Copy the records from the line with "Task: Minimize the Model Viewer window" up to and including the line with "pos(881,744)", leaving out the pictures.

_ _ _ _ _ _ _

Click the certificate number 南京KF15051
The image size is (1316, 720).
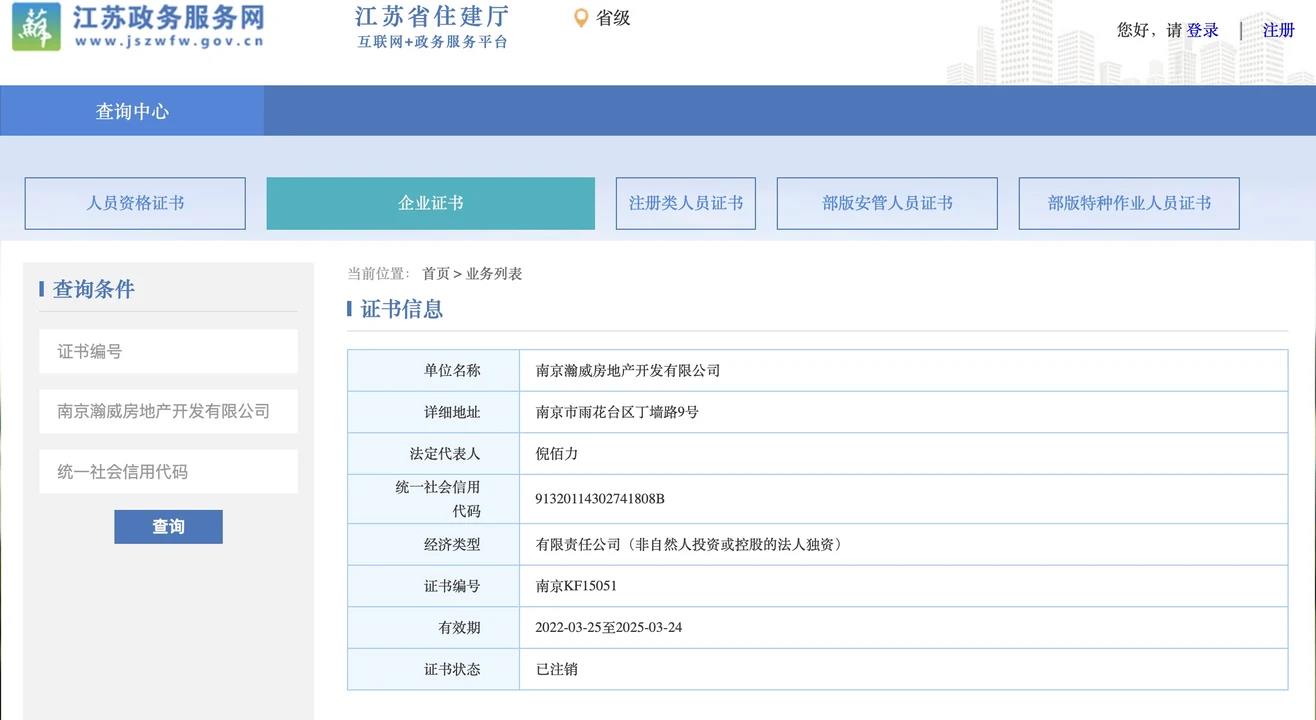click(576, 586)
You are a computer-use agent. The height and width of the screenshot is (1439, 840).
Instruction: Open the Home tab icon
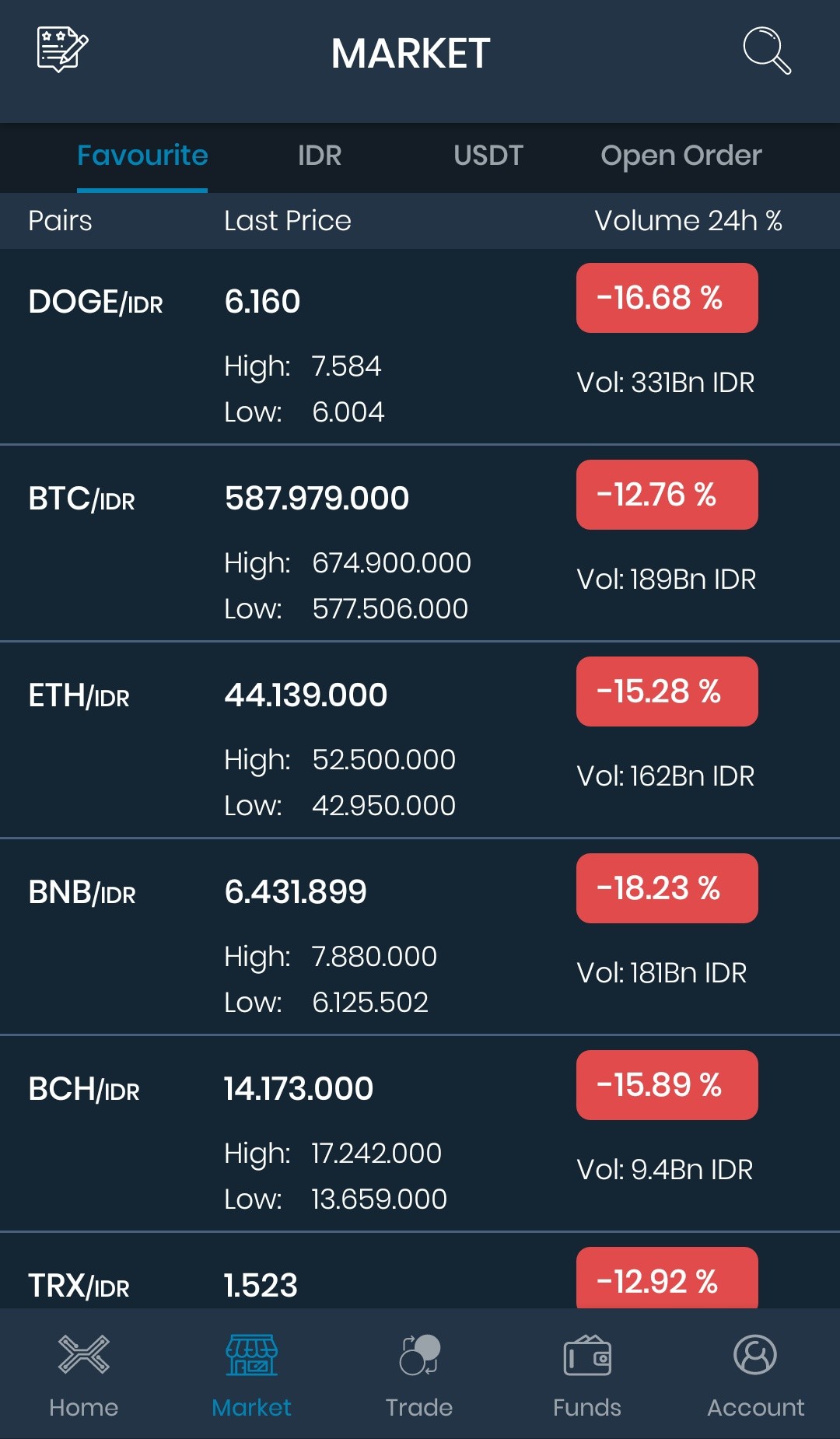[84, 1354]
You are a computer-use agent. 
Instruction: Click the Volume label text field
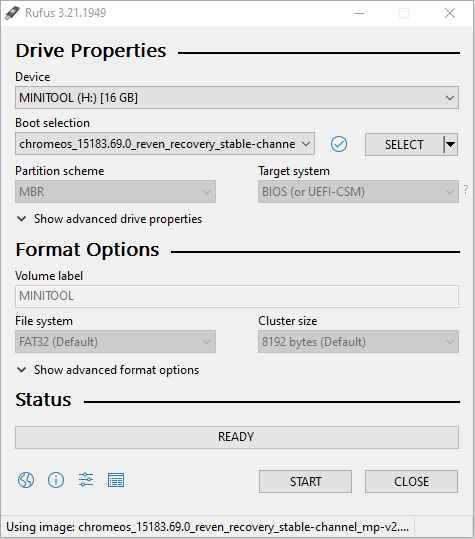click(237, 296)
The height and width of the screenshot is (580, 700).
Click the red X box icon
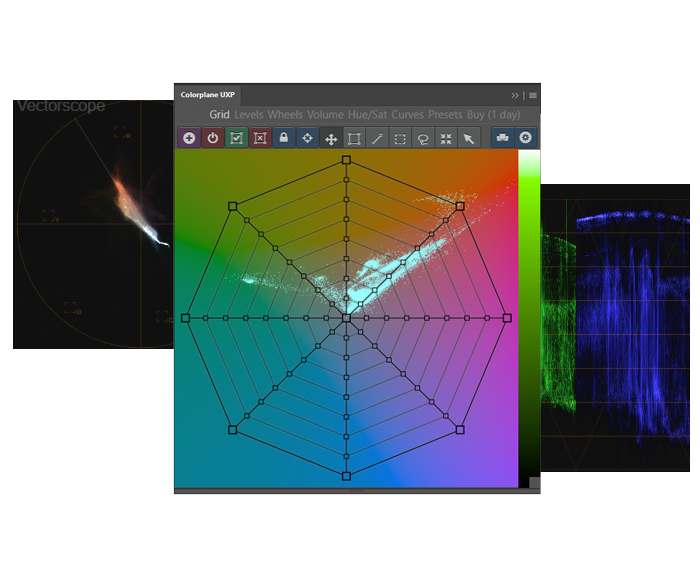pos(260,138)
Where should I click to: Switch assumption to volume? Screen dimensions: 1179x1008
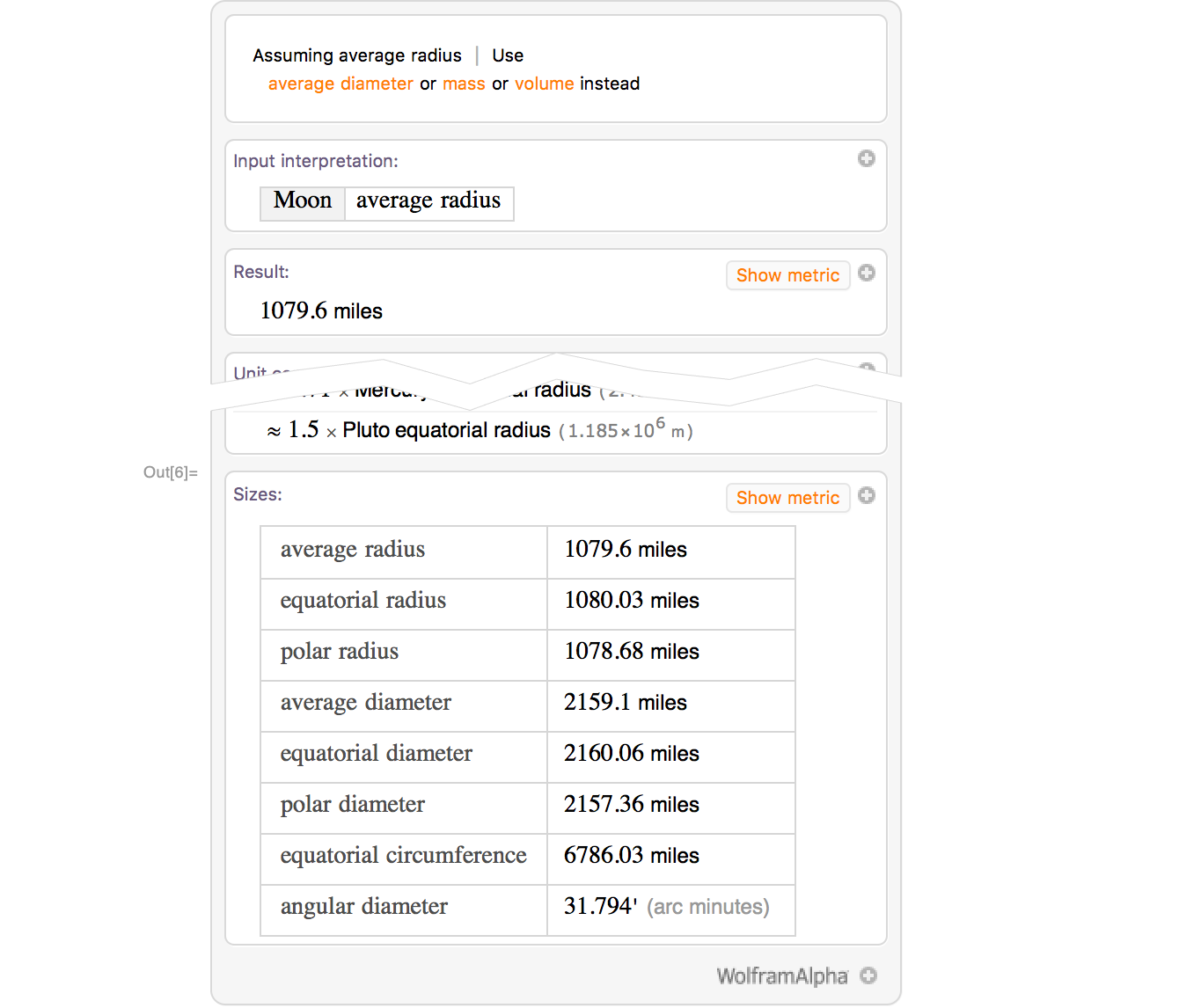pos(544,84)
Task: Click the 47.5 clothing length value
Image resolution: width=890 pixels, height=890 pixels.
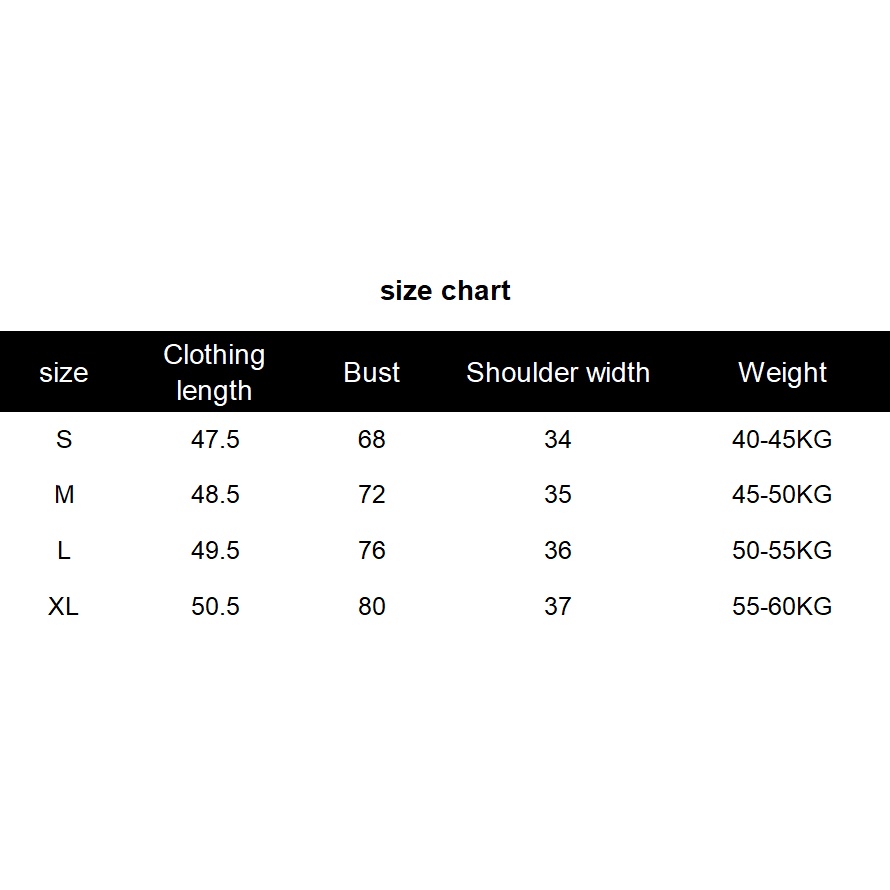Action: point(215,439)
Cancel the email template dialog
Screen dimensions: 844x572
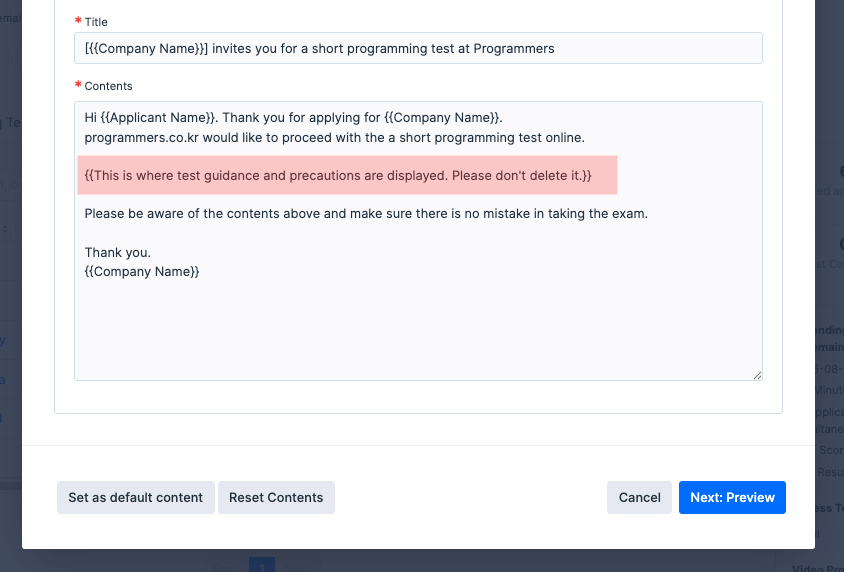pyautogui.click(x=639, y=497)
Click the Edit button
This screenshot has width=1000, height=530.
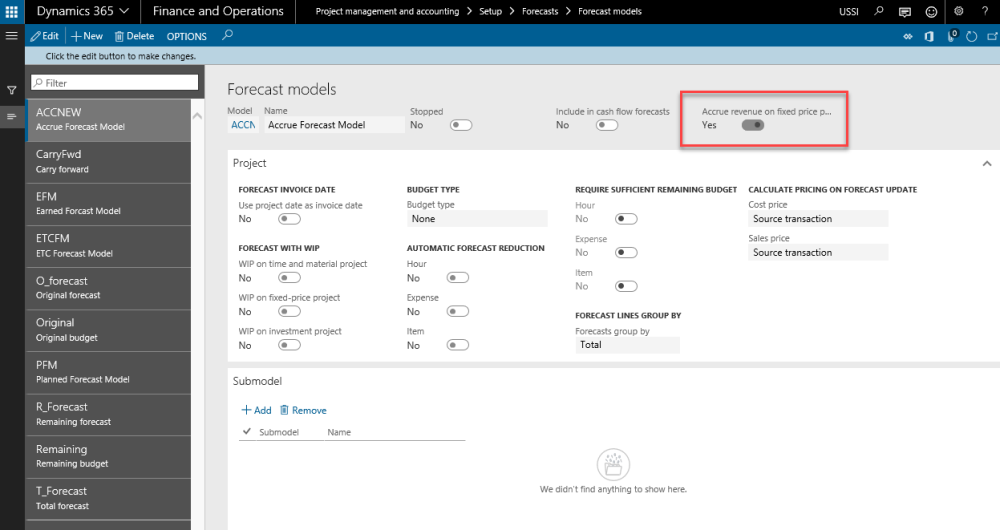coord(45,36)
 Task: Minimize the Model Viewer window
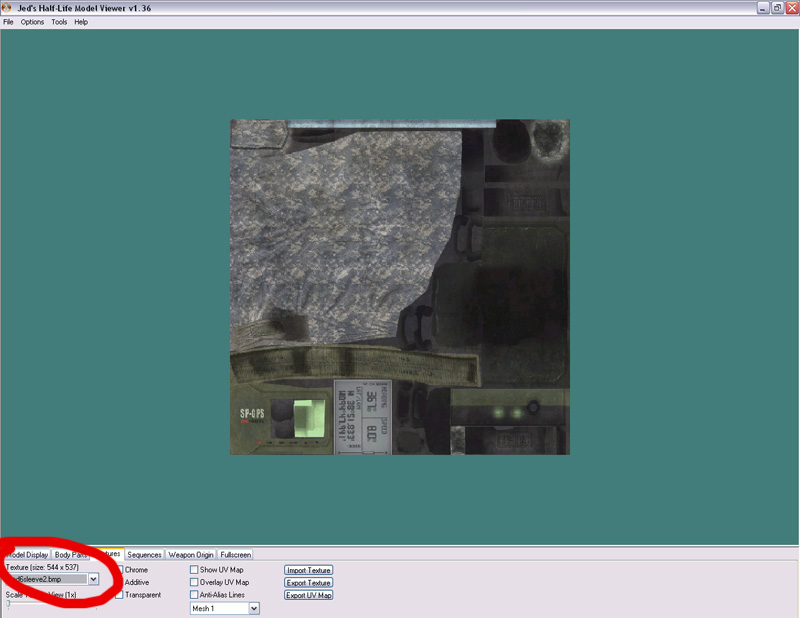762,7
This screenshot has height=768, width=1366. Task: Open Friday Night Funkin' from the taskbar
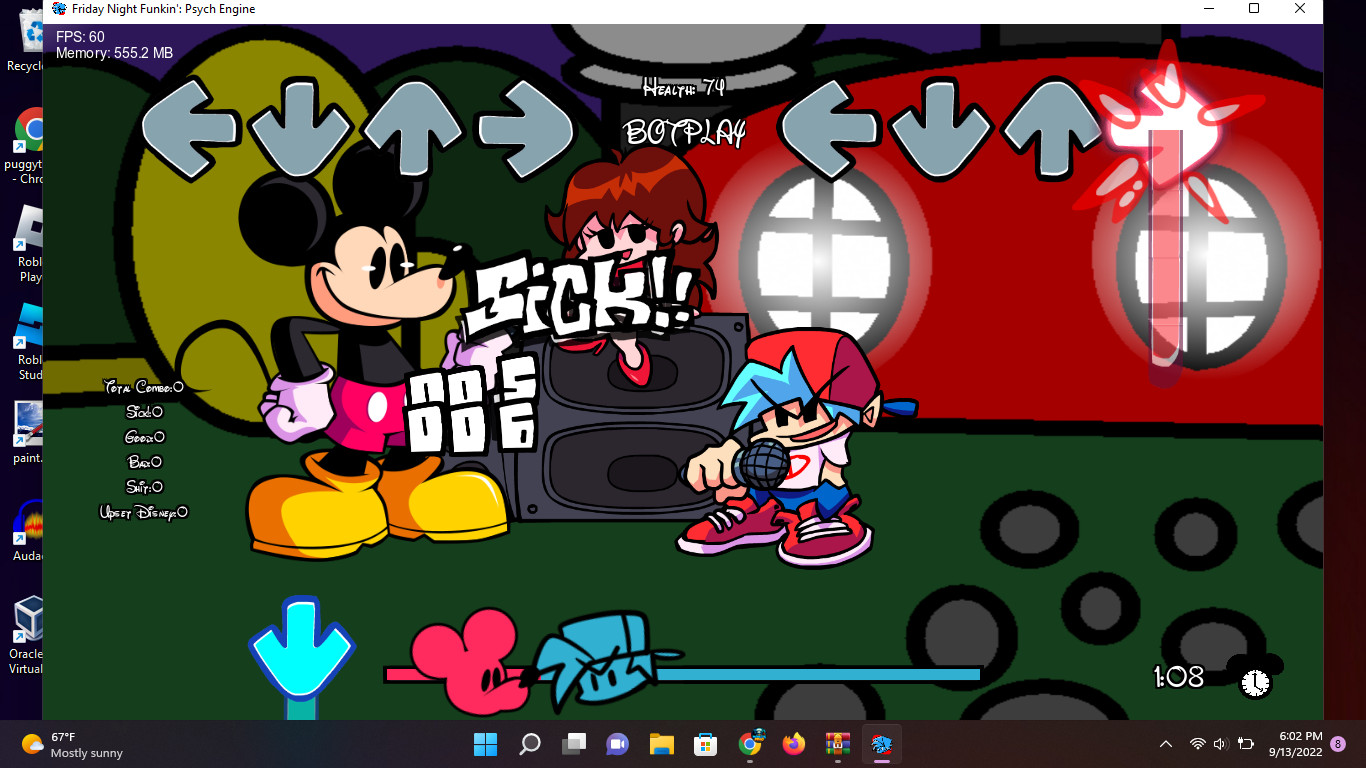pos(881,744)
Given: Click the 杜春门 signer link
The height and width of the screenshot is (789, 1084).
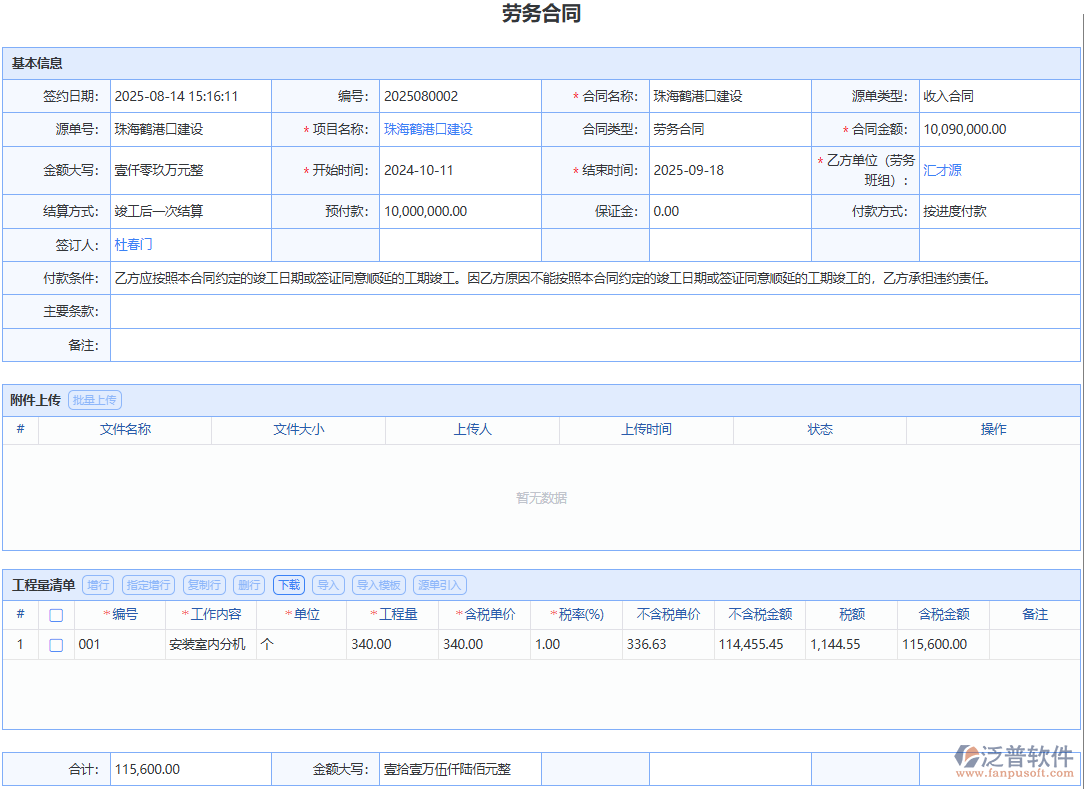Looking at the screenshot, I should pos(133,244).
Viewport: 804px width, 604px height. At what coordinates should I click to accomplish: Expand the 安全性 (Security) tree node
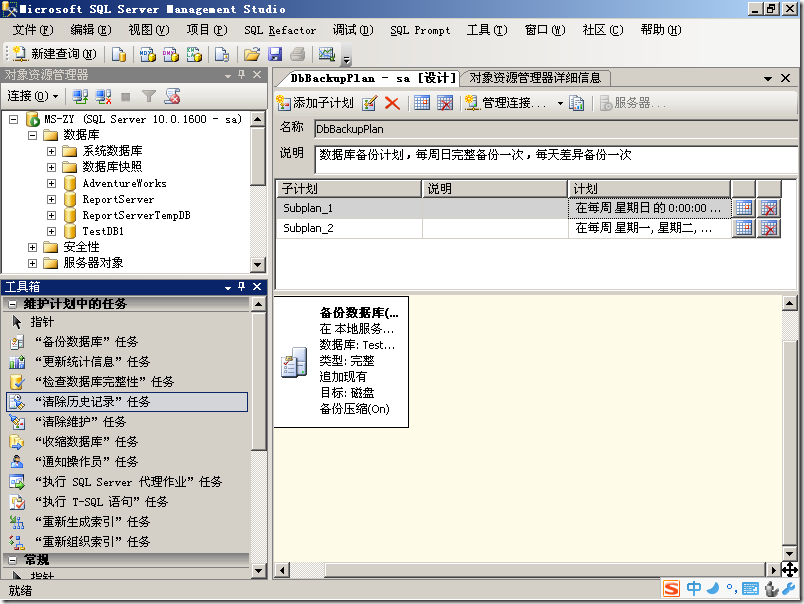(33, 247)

_ _ _ _ _ _ _

_THE ANSWER_
 Task: Minimize the Model Viewer window
762,7
This screenshot has height=768, width=1366. Task: Open Friday Night Funkin' from the taskbar
pos(881,744)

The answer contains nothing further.